> _Problem requirements_:
Could you reproduce, from the records below, everything from the line with "首頁 (176, 175)" down to the line with "[【冬日必備】冬天最緊要暖 至萌桌上暖風機] (683, 962)", keeping both of those lines and changing nothing?

> _Entries provided_:
• • • • •

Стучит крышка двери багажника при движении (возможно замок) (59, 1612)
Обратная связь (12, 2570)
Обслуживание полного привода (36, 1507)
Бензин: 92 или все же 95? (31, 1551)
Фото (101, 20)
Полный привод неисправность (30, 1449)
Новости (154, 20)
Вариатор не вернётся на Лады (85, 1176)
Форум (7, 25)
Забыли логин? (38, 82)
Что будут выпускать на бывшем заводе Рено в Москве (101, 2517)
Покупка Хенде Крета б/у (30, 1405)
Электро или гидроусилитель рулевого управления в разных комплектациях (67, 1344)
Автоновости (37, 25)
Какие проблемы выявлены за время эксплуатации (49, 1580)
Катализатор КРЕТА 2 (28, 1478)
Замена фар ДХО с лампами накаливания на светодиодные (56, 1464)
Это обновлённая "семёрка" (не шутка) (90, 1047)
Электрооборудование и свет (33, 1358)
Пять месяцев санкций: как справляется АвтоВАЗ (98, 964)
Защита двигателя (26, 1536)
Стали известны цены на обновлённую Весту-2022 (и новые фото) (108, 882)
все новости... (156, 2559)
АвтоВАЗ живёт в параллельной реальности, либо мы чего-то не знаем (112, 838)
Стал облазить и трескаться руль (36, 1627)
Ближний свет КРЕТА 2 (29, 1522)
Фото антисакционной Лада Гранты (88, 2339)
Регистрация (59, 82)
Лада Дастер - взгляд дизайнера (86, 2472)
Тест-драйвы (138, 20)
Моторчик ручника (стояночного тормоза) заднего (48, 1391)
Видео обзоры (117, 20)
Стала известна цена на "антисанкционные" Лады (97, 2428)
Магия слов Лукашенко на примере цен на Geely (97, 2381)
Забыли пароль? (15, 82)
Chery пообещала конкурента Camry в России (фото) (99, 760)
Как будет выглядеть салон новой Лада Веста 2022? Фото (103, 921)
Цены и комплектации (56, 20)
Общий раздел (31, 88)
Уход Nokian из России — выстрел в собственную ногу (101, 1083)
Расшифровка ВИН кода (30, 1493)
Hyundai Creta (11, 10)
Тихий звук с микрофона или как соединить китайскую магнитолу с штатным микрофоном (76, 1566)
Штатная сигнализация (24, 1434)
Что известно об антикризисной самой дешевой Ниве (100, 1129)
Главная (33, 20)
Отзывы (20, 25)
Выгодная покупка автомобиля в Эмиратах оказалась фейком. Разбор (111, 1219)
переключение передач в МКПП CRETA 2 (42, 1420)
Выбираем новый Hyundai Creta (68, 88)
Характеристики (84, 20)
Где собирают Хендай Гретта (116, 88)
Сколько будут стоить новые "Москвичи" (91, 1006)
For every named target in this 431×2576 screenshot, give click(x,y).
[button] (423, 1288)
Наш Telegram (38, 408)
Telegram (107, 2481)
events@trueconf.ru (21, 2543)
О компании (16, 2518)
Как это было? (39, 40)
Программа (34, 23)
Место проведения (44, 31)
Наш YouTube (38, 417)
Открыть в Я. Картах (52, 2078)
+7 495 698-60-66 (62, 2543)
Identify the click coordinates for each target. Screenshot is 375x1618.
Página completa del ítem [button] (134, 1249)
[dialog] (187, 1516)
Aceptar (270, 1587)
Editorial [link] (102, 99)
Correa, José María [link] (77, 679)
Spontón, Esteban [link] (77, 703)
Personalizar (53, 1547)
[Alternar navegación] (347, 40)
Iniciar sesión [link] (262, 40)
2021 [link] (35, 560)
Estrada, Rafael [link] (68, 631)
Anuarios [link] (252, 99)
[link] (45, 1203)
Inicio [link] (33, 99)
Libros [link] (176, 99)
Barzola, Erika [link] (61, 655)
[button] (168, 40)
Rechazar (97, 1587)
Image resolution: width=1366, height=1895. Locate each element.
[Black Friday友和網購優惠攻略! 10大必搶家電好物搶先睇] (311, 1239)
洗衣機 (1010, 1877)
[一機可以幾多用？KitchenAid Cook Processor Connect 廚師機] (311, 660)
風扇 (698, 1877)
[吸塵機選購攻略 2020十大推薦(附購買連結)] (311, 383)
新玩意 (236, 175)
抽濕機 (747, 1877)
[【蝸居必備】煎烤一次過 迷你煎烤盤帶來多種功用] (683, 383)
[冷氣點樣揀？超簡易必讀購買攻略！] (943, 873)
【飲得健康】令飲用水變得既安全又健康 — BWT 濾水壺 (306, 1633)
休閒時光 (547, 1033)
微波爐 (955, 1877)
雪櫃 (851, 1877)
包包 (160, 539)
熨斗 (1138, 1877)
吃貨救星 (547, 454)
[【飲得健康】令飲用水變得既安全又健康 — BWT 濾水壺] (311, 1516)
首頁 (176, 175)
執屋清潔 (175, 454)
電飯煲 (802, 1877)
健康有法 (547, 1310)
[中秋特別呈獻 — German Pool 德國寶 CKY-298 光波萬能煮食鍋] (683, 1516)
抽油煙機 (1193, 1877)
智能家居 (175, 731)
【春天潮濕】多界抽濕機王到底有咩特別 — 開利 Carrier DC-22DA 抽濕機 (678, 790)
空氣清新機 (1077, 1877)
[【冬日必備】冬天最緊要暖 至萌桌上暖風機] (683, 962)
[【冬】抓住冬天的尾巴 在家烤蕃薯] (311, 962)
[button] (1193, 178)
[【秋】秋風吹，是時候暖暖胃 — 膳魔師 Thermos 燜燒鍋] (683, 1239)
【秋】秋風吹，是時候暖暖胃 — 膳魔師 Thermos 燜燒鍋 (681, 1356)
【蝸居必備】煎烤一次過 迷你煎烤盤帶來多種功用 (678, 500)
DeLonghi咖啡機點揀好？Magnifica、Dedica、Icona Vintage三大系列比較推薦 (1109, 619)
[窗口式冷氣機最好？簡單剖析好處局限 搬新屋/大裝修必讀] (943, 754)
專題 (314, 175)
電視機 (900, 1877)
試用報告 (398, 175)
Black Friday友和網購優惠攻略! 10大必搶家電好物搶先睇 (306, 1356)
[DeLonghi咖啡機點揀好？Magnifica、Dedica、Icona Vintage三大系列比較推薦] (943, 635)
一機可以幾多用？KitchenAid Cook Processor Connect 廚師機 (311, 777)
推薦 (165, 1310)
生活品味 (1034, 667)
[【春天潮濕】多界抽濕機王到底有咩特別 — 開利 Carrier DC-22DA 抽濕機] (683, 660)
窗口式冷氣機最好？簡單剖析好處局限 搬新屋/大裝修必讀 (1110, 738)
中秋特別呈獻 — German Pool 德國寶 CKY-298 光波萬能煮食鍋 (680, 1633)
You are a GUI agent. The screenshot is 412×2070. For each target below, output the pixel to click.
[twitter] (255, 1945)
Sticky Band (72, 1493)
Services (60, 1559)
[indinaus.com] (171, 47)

• • • • •

> _Exercise output_:
首頁 (176, 175)
執屋清潔 (175, 454)
電飯煲 (802, 1877)
健康有法 (547, 1310)
[中秋特別呈獻 — German Pool 德國寶 CKY-298 光波萬能煮食鍋] (683, 1516)
抽油煙機 (1193, 1877)
智能家居 (175, 731)
【春天潮濕】多界抽濕機王到底有咩特別 — 開利 Carrier DC-22DA 抽濕機 (678, 790)
空氣清新機 (1077, 1877)
[【冬日必備】冬天最緊要暖 至萌桌上暖風機] (683, 962)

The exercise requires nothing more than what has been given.